Topic on Energy, work and power

Jun 2010
1
0
Hello there!

Question:

i) A car C of mass 1200kg climbs a hill of length 500m at a constant speed. The hill is inclined at 6 degrees to the horizontal. The driving force is exerted by C's engine has magnitude 1800N. Find the work done against resistance to the motion of C, as it climbs from the bottom of the hill to the top.
ii) Another car D, also of mass 1200kg, climbs the same hill with increasing speed. The speed at the bottom is 8ms and the speed at the top is 20ms. Assuming the resistance to motion of D is constant and has a magnitude 700N, find the work done by D's engine as D climbs from the bottom of the hill to the top.
iii) The driving force exerted by D's engine is 4 times as great when D is at the top of the hill as it is when D is at the bottom. Find the ratio of the power developed by D's engine at the top of the hill to the power developed at the bottom.

My attempt:
Part i) and ii) I get it but for part Iii) I've no idea how to get the answer.

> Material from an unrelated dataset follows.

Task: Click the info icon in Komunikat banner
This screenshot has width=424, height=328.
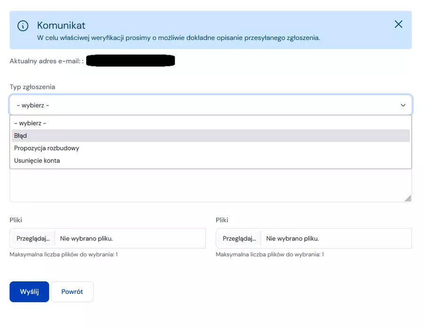Action: click(23, 26)
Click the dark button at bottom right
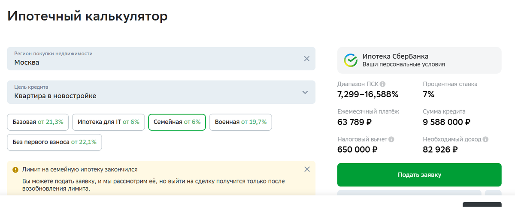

I tried:

Power at top : Power at bottom
Fv : 4 Fv
1180000 x 20 : 4(1180000)(8)
5 : 8

Thanks in advance!! :)
 
Oct 2010
63
12
Sri Lanka
i) Work done by the engine = work done against the friction +work done against the gravity

Fs = mgh +W

ii) w.d.b. engine = kinetic energy at the end - kinetic energy at the begining + work done against the gravity+ work done by the friction
E = 1/2m(v^2 - u^2) + F'. s + mgh

iii) you've got the final answer